2. The defendant argues next that his motion to suppress certain statements made to the police should have been allowed. The judge made detailed findings concerning the circumstances in which the defendant made certain admissions to the police. These findings, which are amply supported by the evidence, indicate that the defendant was fully informed of his constitutional rights and of his right to use a telephone and that he made a knowing and intelligent waiver of those rights. It appears that the defendant *443 said, on more than one occasion, that he understood his rights. There was no error in the denial of the motion to suppress.
3. Finally, the defendant urges us to exercise our power and duty under G.L.c. 278, § 33E, to reduce the verdict to manslaughter. Although this case involves a tragic circumstance, an apparently isolated event in the life of one who had no previous criminal record and who served with distinction in the Korean war, after a review of the entire record we see no justification for reducing the degree of guilt to manslaughter or otherwise exercising our authority under § 33E.
Judgment affirmed.
NOTES
[1] This is the prevailing view elsewhere. See, e.g., People v. Thompson, 11 Ill. App. 3d 752, 757-758 (1973); Lang v. State, 6 Md. App. 128, 132, cert. denied, 254 Md. 719, cert. denied, 396 U.S. 971 (1969); State v. Fulford, 290 Minn. 236, 241 (1971); State v. Mosley, 415 S.W.2d 796, 799 (Mo. 1967). State v. Watson, 287 N.C. 147, 153-154 (1975); Commonwealth v. Myers, 419 Pa. 448, 451 n. 6 (1965). But see People v. Valentine, 28 Cal. 2d 121, 143-144 (1946).

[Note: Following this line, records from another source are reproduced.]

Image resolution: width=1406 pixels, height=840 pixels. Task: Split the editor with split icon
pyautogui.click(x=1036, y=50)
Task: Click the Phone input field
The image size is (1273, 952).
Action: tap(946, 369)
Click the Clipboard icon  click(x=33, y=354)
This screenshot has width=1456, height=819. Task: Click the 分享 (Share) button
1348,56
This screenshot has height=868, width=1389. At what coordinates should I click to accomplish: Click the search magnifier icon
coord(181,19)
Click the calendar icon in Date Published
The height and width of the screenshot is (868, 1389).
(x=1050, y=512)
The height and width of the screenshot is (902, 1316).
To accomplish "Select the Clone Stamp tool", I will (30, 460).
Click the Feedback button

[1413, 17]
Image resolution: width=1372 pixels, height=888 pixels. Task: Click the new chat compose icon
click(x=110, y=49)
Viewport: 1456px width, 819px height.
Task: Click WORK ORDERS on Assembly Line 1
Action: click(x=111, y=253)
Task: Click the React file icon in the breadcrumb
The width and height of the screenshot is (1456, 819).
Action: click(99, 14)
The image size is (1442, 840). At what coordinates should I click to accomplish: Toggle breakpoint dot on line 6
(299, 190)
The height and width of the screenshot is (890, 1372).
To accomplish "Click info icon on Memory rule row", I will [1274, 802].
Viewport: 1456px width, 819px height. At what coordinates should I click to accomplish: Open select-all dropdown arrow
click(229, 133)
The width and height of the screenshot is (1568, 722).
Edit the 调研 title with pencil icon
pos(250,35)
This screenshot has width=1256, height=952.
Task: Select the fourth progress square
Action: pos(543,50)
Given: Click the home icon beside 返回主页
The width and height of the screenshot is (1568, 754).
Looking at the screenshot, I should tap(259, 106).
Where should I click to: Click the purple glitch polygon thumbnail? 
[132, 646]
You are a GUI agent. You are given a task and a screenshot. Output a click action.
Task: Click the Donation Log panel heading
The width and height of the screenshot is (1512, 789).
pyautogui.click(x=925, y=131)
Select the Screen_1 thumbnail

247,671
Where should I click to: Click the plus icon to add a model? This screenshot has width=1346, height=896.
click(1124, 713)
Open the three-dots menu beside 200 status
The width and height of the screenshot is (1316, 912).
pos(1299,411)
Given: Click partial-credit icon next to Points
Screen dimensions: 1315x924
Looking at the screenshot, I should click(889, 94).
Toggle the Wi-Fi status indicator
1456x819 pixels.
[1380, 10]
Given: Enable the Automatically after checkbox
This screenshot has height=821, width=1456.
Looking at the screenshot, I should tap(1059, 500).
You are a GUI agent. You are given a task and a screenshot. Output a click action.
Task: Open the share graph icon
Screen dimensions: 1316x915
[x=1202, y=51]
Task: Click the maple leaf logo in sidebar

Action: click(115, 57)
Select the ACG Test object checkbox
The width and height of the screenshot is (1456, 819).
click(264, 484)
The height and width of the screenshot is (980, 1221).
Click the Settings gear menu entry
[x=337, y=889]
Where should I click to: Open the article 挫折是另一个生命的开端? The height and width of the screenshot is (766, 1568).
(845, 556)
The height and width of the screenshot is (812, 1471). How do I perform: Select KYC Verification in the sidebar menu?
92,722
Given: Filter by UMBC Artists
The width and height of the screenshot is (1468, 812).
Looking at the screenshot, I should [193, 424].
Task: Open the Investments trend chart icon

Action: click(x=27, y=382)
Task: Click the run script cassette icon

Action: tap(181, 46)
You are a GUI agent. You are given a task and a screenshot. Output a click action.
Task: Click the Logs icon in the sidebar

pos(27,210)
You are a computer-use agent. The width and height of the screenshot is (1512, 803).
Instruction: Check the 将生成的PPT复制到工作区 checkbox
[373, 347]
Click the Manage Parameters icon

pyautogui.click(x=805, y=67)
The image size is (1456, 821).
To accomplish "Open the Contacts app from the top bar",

[2] In Commonwealth v. Leate, 352 Mass. 452, 458 (1967), a statement conveying information that the victim had raped the defendant's girl friend was said to be insufficient provocation, particularly since there was no sudden transport of passion on the defendant's part.
[3] Under § 210.3 (1) (b) of the Model Penal Code manslaughter would include any "homicide which would otherwise be murder ... committed under the influence of extreme mental or emotional disturbance for which there is reasonable explanation or excuse." (Proposed Official Draft 1962). One reason given for this broad formulation was that "the formulation sweeps away the rigid rules that have developed with respect to the sufficiency of particular types of provocation, such as the rule that words alone can never be enough. Given evidence of extreme mental or emotional disturbance, the question whether it is based on `reasonable explanation or excuse' may be confronted, as we think it should be, in the light of all the circumstances in the case." Comment at 46-47 (Tent. Draft No. 9, 1959).
[4] But see Campbell v. State, 204 Ga. 399 (1948); Scroggs v. State, 94 Ga. App. 28, 30 (1956); Haley v. State, 123 Miss. 87 (1920); State v. Martin, 216 S.C. 129, 140 (1949).